What does it mean to be free?
On this 4th of July in 2016, here in the United States we are celebrating the day we declared independence from the tyrannical oligarchy that was Britain in 1776.
As Americans we love to talk about our freedom and what we’re free from.
But I’d like to pose a different perspective...
What if instead of talking about what we’re free from, we starting asking the question:
What are we free for?
To focus on what we’re free from is to stare into the rearview mirror of history, constantly pointing backwards. And don’t get me wrong, I believe there is merit in that...
I believe that focusing on what we’re free for has much more merit.
I believe that our freedom has more to do with loving our neighbor than free speech or the right to bear arms.
Now, don’t get me wrong. I’m Texan through and through. I believe in the values of free speech and I am absolutely for the right to bear arms. PLEASE don’t misunderstand me.
But those values and rights shouldn’t be held above loving our neighbor.
As a follower of Jesus, I have a certain perspective on this. If you don’t follow Jesus, know that I’m not trying to force anything down your throat...I simply want to share my beliefs and stance on why I believe that our freedom as Americans should compel us to love our neighbors well.
In the scriptures, when Jesus is asked what the greatest commandement is, he says, (from Mark 12:31) “‘You must love the Lord your God with all your heart, all your soul, all your mind, and all your strength.’ The second is equally important: ‘Love your neighbor as yourself.’
Jesus is actually quoting the Old Testament with this response. The ‘Love your neighbor” bit is from Leviticus 19:18. It was a Levitical law to ‘love your neighbor as yourself.’
But there’s a flaw with this law. (ha...that rhymes)
Loving your neighbor as yourself means you first have to actually love yourself. And let’s be honest, some of us have a hard time doing that.
Some of us have self-esteem issues. Body image issues. Social issues. The list goes on. There are things we don’t like/appreciate/understand about ourselves. And that can make it hard to love ourselves.
So if we have a hard time loving ourselves, how in the world can we love others well?
Thankfully, Jesus changed the precedent.
In John 13:34, Jesus says:
"A new command I give you: Love one another. As I have loved you, so you must love one another."
Jesus repeats it again in John 15:12: "This is my commandment: Love each other in the same way I have loved you.”

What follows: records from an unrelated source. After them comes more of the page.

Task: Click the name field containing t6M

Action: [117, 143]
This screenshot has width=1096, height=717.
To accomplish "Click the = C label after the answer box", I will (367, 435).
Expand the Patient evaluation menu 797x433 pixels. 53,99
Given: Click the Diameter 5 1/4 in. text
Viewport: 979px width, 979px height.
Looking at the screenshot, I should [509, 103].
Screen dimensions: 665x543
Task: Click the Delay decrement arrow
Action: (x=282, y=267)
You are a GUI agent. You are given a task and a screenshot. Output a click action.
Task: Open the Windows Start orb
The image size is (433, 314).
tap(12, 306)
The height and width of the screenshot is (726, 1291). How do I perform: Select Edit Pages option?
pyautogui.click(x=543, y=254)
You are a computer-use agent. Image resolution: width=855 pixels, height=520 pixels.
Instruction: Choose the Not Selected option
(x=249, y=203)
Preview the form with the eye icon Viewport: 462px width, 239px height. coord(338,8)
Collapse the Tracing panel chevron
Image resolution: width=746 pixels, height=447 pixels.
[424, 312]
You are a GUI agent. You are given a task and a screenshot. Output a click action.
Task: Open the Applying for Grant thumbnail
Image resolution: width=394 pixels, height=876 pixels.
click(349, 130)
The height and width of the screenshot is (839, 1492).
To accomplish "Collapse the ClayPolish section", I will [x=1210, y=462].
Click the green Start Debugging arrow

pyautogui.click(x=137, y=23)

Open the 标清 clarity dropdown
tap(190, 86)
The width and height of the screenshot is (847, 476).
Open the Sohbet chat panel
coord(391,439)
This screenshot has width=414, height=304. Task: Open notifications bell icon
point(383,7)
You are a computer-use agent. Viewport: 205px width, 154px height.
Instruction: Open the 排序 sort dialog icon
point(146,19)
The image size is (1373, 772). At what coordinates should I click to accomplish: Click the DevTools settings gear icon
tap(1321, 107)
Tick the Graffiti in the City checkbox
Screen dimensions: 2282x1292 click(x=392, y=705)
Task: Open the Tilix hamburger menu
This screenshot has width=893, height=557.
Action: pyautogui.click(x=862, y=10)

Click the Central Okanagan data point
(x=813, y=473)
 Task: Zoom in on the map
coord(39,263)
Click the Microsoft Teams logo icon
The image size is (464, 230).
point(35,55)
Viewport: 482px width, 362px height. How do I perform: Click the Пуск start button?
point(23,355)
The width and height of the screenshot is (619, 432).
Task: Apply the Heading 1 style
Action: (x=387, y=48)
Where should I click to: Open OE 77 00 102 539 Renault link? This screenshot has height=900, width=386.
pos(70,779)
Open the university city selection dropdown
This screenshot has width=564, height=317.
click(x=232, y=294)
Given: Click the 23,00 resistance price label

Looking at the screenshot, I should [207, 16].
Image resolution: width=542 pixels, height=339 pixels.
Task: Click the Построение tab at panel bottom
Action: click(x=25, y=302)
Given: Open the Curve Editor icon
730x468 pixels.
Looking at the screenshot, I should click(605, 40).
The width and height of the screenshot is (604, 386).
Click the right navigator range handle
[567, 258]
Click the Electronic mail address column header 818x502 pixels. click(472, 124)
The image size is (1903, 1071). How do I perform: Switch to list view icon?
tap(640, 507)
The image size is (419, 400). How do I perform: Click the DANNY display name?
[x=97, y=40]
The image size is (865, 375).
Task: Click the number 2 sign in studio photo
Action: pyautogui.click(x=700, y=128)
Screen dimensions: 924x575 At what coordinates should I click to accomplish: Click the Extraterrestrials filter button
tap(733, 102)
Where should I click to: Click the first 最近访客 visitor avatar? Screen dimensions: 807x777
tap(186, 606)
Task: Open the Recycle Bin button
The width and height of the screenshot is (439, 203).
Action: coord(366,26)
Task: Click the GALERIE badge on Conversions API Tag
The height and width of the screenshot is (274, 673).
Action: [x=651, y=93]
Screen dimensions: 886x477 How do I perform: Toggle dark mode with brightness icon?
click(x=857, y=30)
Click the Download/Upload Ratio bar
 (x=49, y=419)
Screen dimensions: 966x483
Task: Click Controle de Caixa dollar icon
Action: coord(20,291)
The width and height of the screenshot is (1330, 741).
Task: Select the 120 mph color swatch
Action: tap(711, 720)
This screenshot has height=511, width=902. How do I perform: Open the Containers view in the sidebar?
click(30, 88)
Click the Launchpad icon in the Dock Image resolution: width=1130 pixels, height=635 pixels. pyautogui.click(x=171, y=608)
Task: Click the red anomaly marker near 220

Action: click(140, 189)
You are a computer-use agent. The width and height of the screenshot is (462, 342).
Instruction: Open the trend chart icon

No longer do we look to ourselves as the example of how to love, but now we have a perfect example of how to love others.
And the source is not ourselves. It’s Jesus himself.
So when I think about loving others, I don’t look to my own standard (wherever that might come from), but I look to the standard that Jesus set.
How did Jesus love others? Unconditionally and sacrificially.
So, as Americans, how does that relate to our freedom? I’m not going to answer that for you. I merely want to challenge the tendency to always look back at what we’re free from. Instead, let’s focus on more on the present and think about what we’re free for...or rather, who we're free for.
For clarity’s sake: this wasn’t written to be political or even religious. I believe in our freedoms. But sometimes we can focus too much on ‘being right’ instead of loving well.